*Material provided*
+ + + +
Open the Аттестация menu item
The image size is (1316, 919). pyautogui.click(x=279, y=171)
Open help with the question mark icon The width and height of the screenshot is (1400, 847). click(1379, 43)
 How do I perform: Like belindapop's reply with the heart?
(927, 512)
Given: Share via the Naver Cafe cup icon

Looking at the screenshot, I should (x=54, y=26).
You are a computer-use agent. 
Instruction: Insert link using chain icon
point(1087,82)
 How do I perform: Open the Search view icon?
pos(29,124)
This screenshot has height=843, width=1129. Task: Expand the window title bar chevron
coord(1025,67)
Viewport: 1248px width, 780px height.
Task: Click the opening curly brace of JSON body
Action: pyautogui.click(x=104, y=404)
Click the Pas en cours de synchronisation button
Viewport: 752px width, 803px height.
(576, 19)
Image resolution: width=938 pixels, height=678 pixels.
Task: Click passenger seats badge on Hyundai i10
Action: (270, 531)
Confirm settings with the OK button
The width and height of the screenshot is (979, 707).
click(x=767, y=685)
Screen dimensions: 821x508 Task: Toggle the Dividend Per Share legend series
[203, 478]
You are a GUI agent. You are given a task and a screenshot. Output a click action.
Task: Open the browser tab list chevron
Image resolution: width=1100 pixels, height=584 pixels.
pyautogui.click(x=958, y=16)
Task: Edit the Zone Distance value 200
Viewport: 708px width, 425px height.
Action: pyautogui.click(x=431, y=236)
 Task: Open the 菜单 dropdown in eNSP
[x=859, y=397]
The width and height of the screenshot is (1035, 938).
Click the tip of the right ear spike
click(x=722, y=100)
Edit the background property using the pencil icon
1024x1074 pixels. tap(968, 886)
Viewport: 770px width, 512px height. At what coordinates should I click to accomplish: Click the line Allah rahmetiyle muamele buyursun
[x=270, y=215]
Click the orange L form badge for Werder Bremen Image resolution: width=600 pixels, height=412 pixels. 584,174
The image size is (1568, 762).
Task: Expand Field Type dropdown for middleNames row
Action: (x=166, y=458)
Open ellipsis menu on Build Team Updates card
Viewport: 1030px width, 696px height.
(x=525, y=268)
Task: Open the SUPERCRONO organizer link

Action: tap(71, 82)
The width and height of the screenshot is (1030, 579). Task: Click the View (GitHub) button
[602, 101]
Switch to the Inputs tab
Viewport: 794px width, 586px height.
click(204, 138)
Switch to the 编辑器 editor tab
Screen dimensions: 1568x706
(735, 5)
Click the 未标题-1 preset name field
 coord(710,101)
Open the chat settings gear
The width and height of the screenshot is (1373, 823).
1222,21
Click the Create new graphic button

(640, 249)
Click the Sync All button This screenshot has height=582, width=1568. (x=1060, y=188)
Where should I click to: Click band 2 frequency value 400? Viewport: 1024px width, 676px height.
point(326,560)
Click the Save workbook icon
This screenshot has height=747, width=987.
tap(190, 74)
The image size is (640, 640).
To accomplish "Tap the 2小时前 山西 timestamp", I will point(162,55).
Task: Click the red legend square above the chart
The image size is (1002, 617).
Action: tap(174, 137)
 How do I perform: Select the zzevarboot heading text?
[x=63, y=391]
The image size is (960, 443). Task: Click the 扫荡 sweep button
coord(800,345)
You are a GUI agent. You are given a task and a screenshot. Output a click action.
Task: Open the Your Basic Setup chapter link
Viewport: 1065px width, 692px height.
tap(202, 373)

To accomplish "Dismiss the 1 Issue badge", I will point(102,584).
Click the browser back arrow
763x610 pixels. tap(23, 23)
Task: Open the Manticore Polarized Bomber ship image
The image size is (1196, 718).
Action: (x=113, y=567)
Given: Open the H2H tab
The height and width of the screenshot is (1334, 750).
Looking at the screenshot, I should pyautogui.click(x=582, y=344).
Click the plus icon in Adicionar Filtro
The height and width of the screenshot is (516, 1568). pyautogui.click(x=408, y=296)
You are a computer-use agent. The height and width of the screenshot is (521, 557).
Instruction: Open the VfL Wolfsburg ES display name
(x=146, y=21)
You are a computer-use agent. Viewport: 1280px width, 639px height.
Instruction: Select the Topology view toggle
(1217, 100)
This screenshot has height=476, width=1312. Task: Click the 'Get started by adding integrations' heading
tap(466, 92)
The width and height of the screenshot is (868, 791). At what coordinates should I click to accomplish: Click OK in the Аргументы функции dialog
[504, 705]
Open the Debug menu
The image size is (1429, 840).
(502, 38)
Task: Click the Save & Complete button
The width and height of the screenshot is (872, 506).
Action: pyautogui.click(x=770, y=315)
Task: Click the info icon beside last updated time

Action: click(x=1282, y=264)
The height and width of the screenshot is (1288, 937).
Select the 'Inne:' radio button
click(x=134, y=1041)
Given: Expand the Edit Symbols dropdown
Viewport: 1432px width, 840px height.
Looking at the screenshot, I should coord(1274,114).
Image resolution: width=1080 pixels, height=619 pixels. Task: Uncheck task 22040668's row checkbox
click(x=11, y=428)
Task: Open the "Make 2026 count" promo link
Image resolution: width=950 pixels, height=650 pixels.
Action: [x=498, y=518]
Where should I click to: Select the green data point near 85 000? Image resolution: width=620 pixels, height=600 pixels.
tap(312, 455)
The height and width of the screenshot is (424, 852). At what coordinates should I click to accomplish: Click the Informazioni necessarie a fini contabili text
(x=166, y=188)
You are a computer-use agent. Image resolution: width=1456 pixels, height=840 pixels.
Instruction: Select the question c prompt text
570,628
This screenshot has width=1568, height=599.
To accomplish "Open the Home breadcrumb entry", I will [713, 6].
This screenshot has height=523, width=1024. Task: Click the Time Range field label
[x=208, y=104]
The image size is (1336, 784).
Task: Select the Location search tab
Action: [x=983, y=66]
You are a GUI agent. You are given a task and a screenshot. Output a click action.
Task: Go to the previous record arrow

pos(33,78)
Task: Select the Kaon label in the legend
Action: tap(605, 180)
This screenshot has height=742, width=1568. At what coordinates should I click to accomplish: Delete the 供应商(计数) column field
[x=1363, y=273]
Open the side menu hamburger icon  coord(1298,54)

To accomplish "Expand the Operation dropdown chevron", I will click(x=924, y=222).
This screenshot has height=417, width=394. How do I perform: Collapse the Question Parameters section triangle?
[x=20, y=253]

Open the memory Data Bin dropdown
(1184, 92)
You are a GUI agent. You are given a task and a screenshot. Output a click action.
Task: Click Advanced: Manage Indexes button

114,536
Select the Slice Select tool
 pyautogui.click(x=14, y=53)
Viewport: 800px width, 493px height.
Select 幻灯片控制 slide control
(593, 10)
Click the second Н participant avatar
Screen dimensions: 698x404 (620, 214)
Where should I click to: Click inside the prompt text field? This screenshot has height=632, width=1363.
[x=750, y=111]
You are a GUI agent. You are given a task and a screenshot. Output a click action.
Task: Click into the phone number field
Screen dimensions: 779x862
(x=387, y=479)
+ + + +
*Exercise directions*
Print again the lines of the entries above that fall between the line holding "Click the plus icon in Adicionar Filtro" and the line holding "Task: Click the Save & Complete button", inclusive, exactly as they stand.

*Answer to the exercise*
Click the plus icon in Adicionar Filtro
The height and width of the screenshot is (516, 1568). pyautogui.click(x=408, y=296)
You are a computer-use agent. The height and width of the screenshot is (521, 557).
Instruction: Open the VfL Wolfsburg ES display name
(x=146, y=21)
You are a computer-use agent. Viewport: 1280px width, 639px height.
Instruction: Select the Topology view toggle
(1217, 100)
This screenshot has height=476, width=1312. Task: Click the 'Get started by adding integrations' heading
tap(466, 92)
The width and height of the screenshot is (868, 791). At what coordinates should I click to accomplish: Click OK in the Аргументы функции dialog
[504, 705]
Open the Debug menu
The image size is (1429, 840).
(502, 38)
Task: Click the Save & Complete button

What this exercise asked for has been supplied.